**Requirement:** Quote every item below word for word, leaving the pictures out of your answer.
[Start of Data for the task]
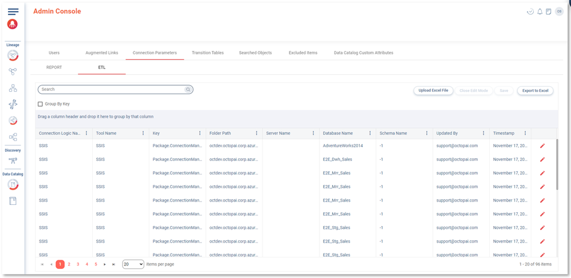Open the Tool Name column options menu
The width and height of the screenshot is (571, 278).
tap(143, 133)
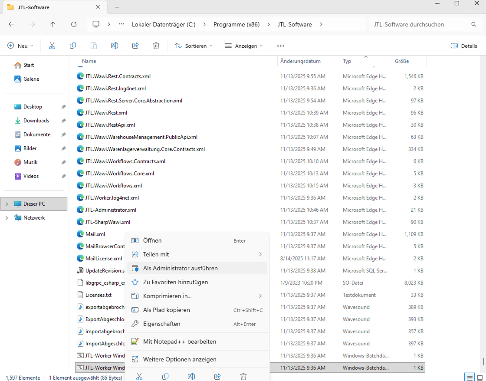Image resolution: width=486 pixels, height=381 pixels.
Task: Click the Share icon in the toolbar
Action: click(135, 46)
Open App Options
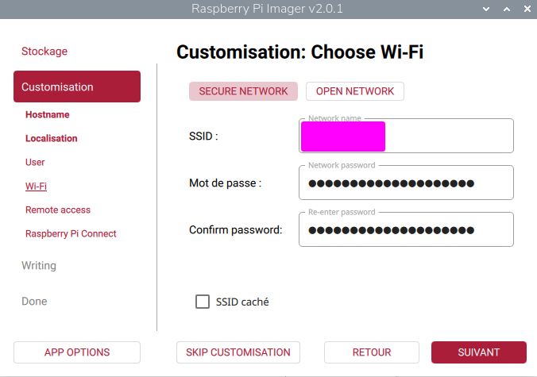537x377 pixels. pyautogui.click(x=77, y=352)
[End of Data for the task]
**Solved problem:**
Open the Tool Name column options menu
The width and height of the screenshot is (571, 278).
tap(143, 133)
Image resolution: width=486 pixels, height=381 pixels.
Task: Click the Share icon in the toolbar
Action: click(135, 46)
Open App Options
537x377 pixels. pyautogui.click(x=77, y=352)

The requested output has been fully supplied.